Metrics which we can see in exporter is like this( just for example):
# HELP controllers_autouserprofilecontroller_autologin_post_seconds_max
# TYPE controllers_autouserprofilecontroller_autologin_post_seconds_max gauge
controllers_autouserprofilecontroller_autologin_post_seconds_max 0.075604753
# HELP controllers_autouserprofilecontroller_autologin_post_seconds
# TYPE controllers_autouserprofilecontroller_autologin_post_seconds summary
controllers_autouserprofilecontroller_autologin_post_seconds_count 2529959.0
controllers_autouserprofilecontroller_autologin_post_seconds_sum 80214.121718928
I tried to see in GitHub to understand what exactly its means when they say count,sum or max but i didn't find any explanation. going with standard definition of these words like count is request severed, sum is time taken to served the request, max is highest time to served the request.

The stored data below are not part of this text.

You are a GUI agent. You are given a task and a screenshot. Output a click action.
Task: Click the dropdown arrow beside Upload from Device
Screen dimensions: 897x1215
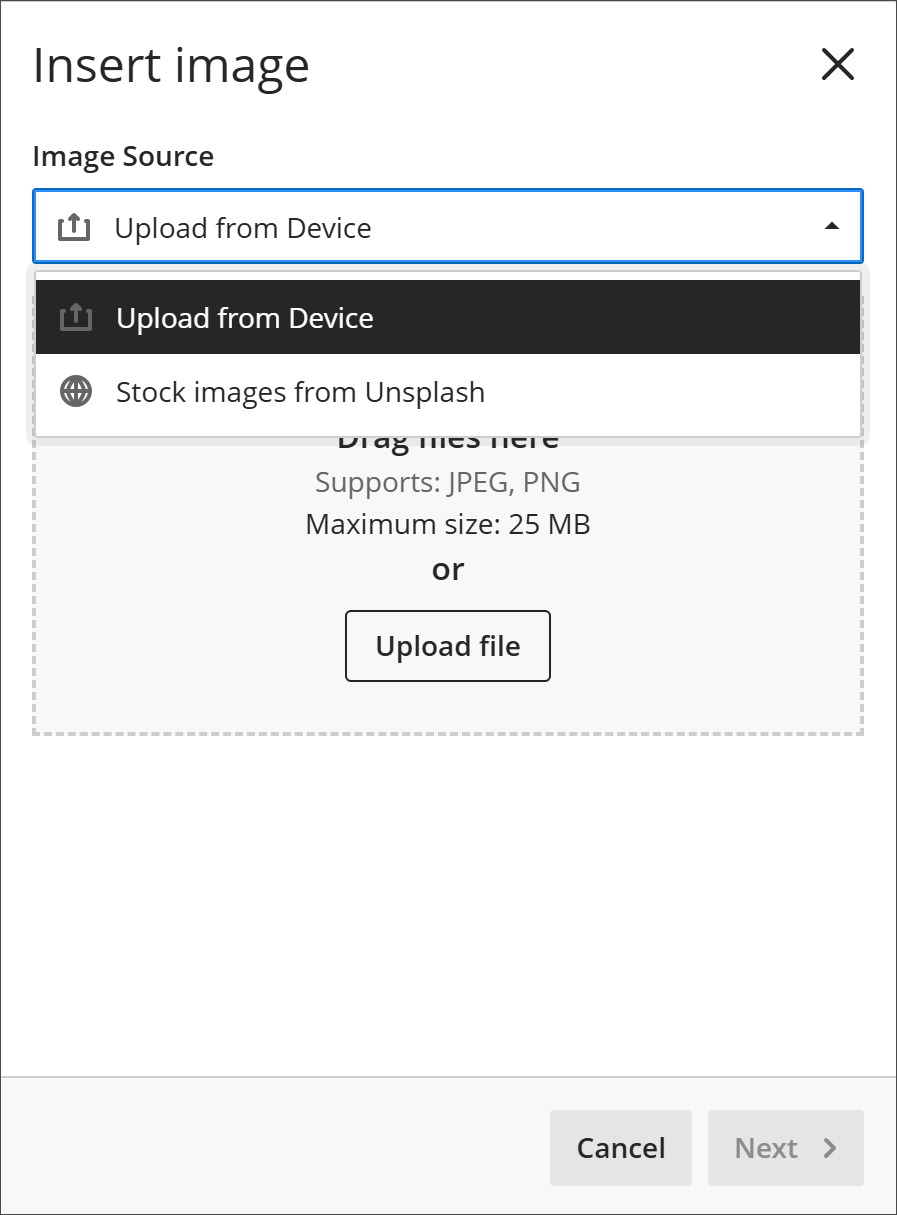(831, 226)
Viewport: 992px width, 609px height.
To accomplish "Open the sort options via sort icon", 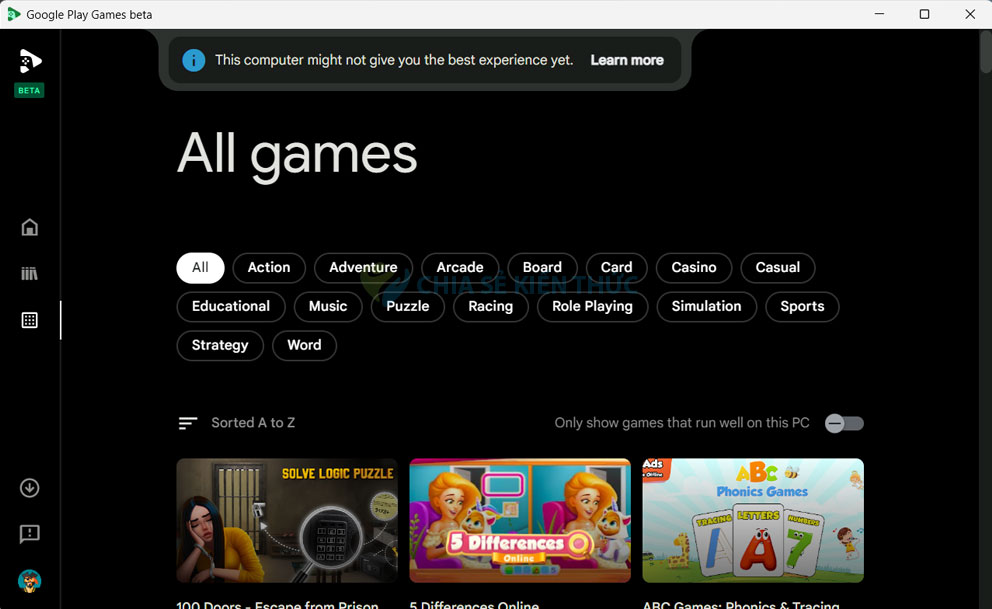I will [187, 422].
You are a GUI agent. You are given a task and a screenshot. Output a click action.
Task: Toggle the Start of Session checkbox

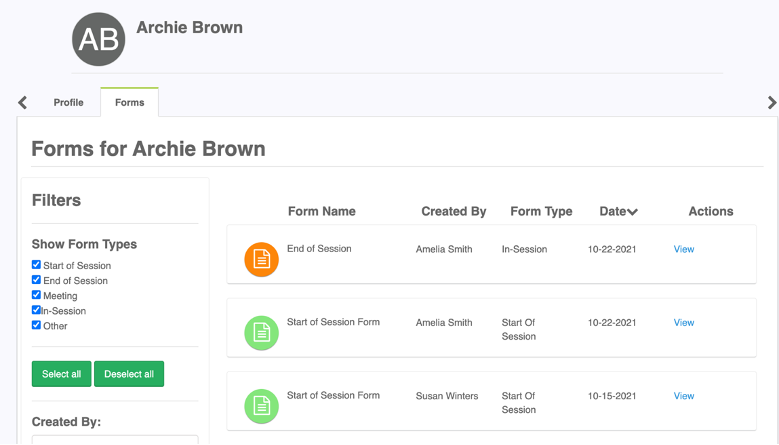[x=36, y=264]
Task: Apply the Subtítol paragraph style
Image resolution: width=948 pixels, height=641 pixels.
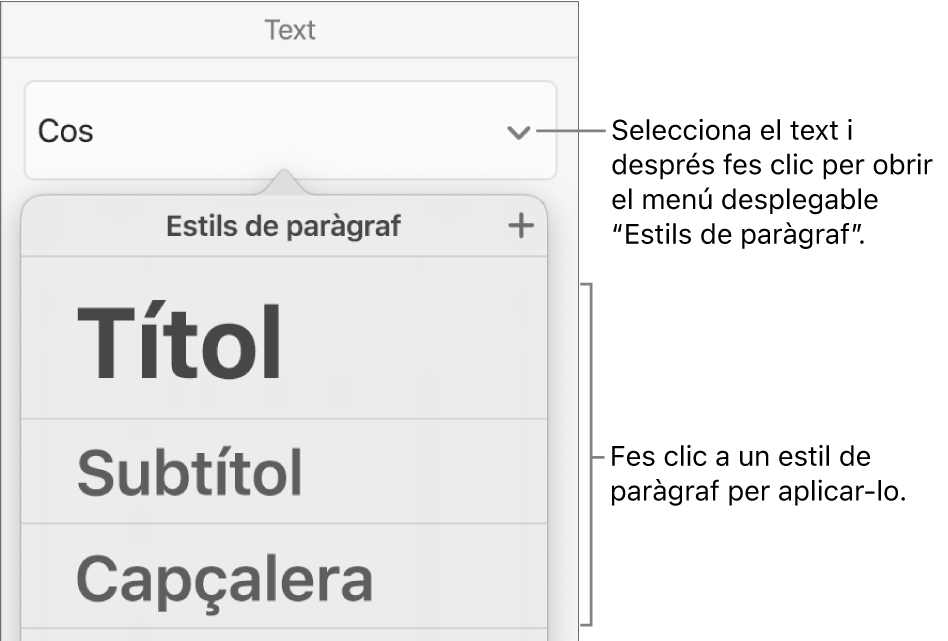Action: pos(285,471)
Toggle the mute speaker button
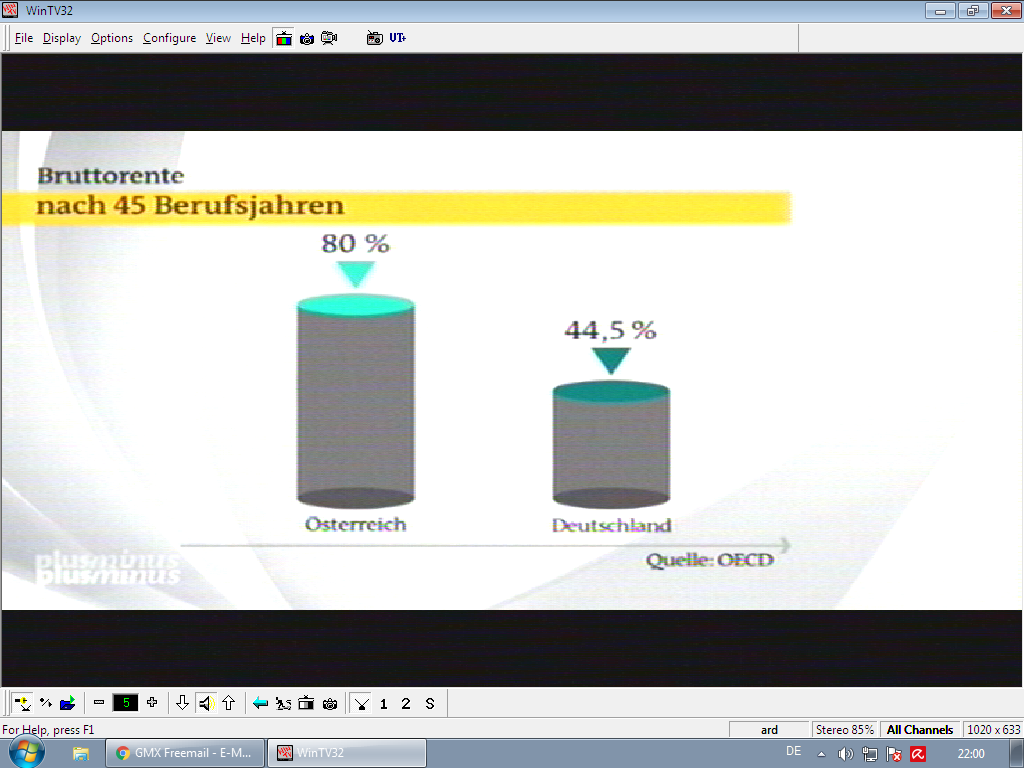 pyautogui.click(x=205, y=703)
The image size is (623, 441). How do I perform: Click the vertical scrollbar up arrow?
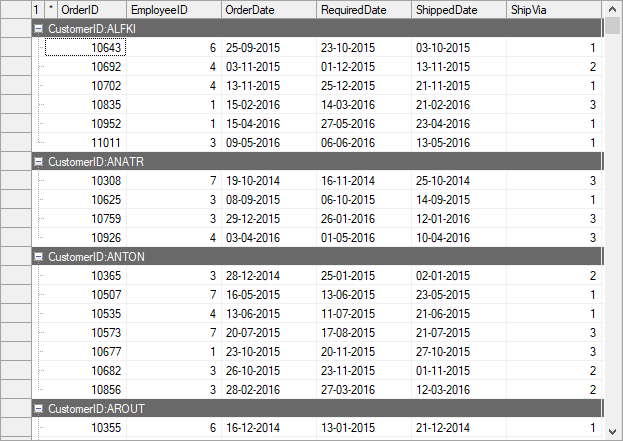tap(613, 9)
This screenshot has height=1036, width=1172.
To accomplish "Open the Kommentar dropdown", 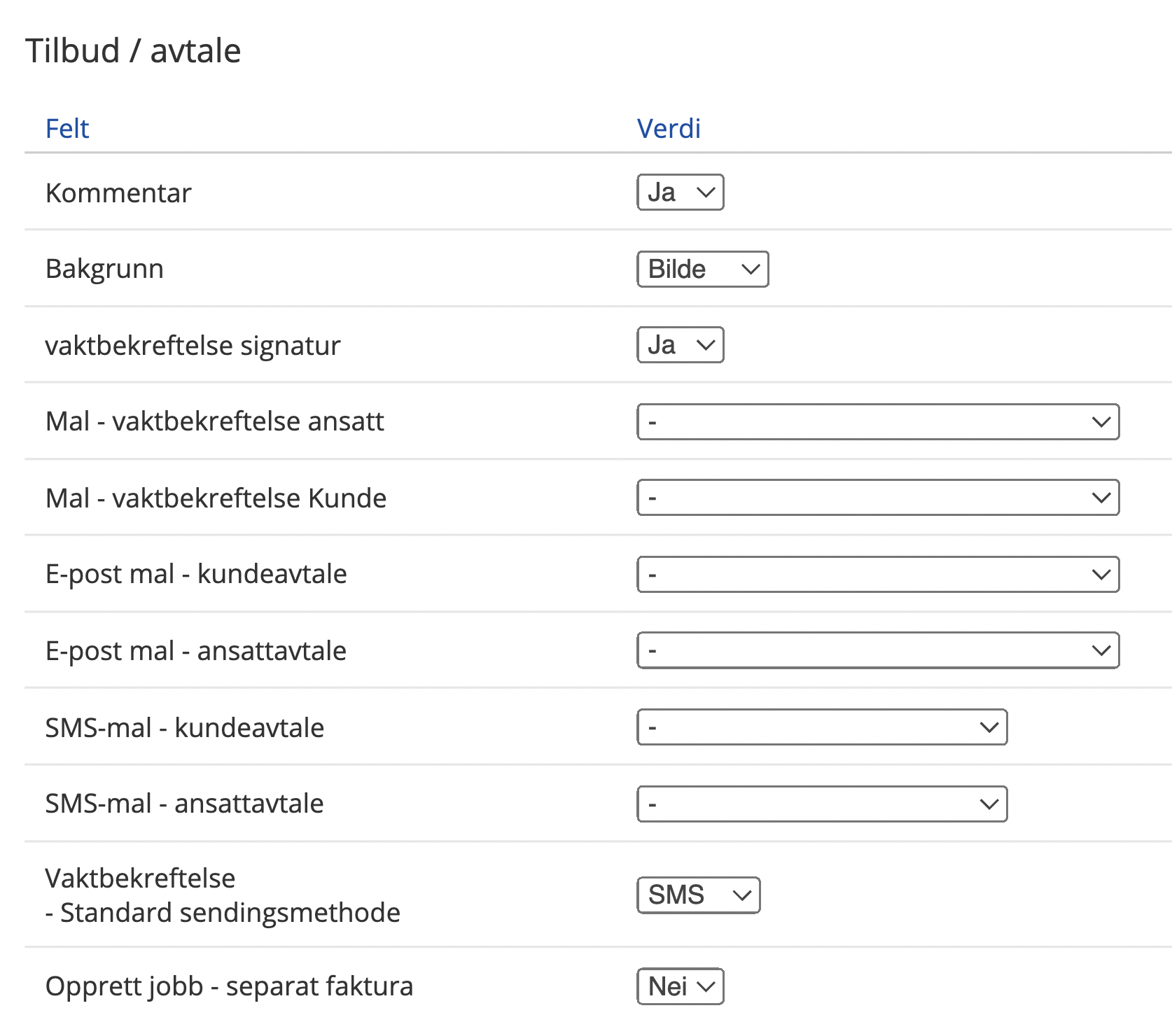I will [680, 192].
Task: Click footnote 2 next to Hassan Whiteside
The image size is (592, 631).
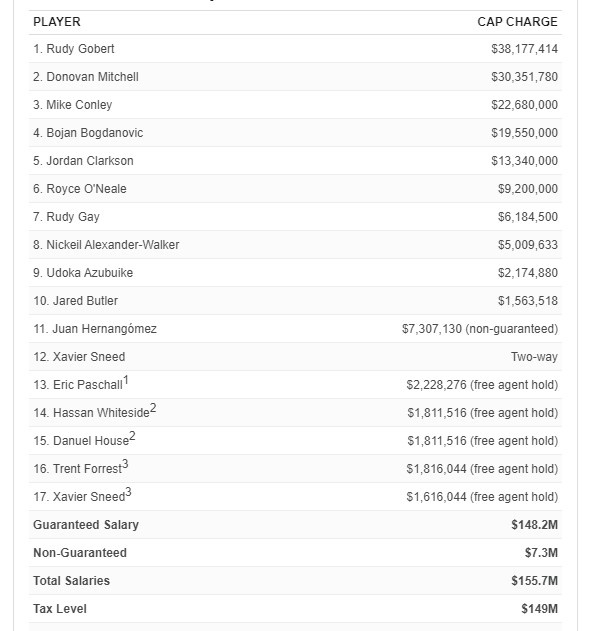Action: pyautogui.click(x=153, y=408)
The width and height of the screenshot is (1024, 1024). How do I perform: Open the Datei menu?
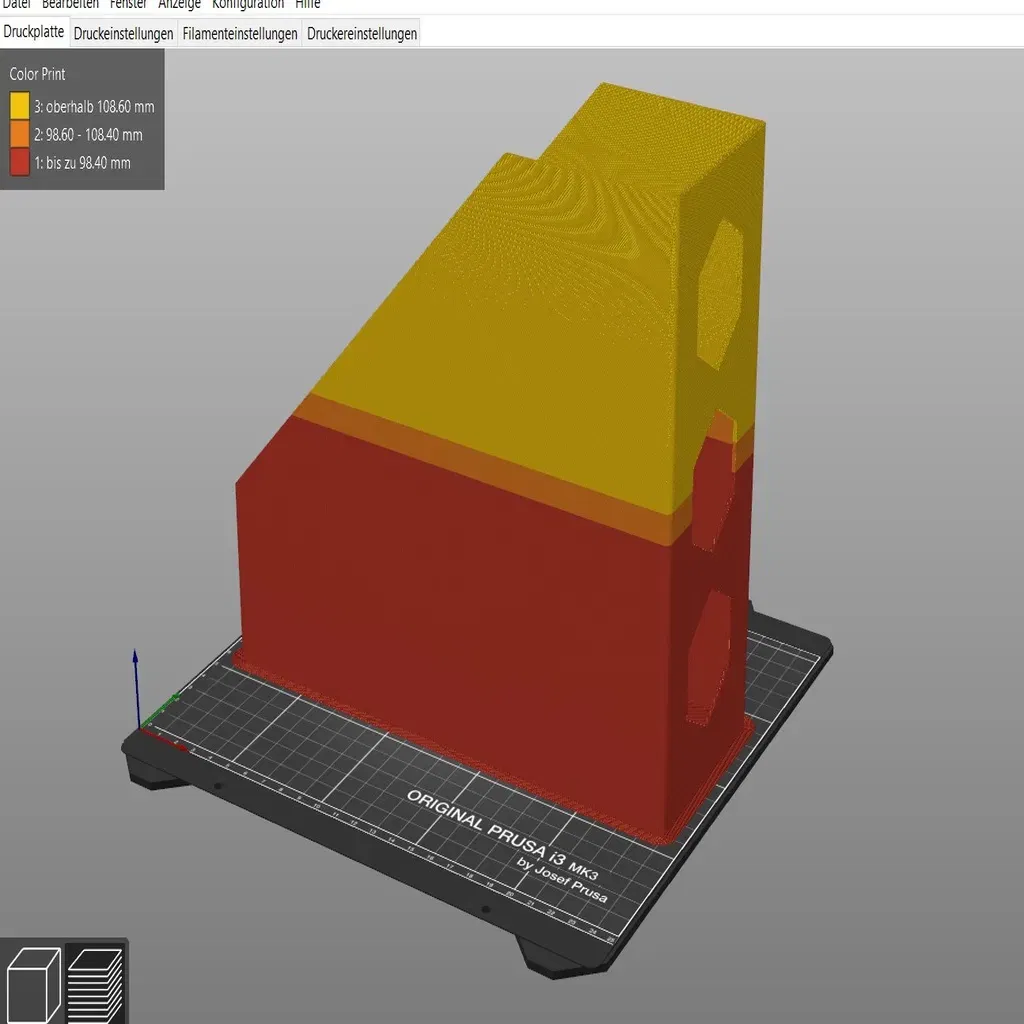16,4
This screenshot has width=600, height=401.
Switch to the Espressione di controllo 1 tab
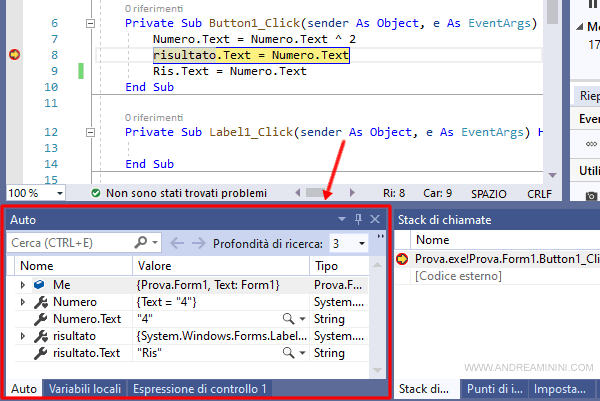[x=199, y=389]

still wanted to ask if there is any better way or medium to understand these metrics.
I also used query for throughput for http_request_total to match the request counts in ALB monitoring which doesn't match.
Query used: sum(increase(http_request_total[1m]))
Is there anything i am missing here or small percentage of mismatch is acceptable.
My target is to build kind of dashboard for API performance, given currently we are exporting mentioned metrics type for all the API.
Upvotes: 2
Views: 4995
Reputation: 18084
The controllers_autouserprofilecontroller_autologin_post_seconds_count
metric is a counter, which counts the number of requests over time. So the average RPS can be calculated by applying rate() to controllers_autouserprofilecontroller_autologin_post_seconds_count
:
rate(controllers_autouserprofilecontroller_autologin_post_seconds_count[5m])
The [5m]
is a lookbehind window - 5 minutes in this case - for calculating the average RPS. See allowed time durations in these docs.
The average request duration over the last 5 minutes can be calculated with the following query:
increase(controllers_autouserprofilecontroller_autologin_post_seconds_sum[5m])
/
increase(controllers_autouserprofilecontroller_autologin_post_seconds_count[5m])
It uses the increase() function for calculating counter increases over the last 5 minutes.
Upvotes: 2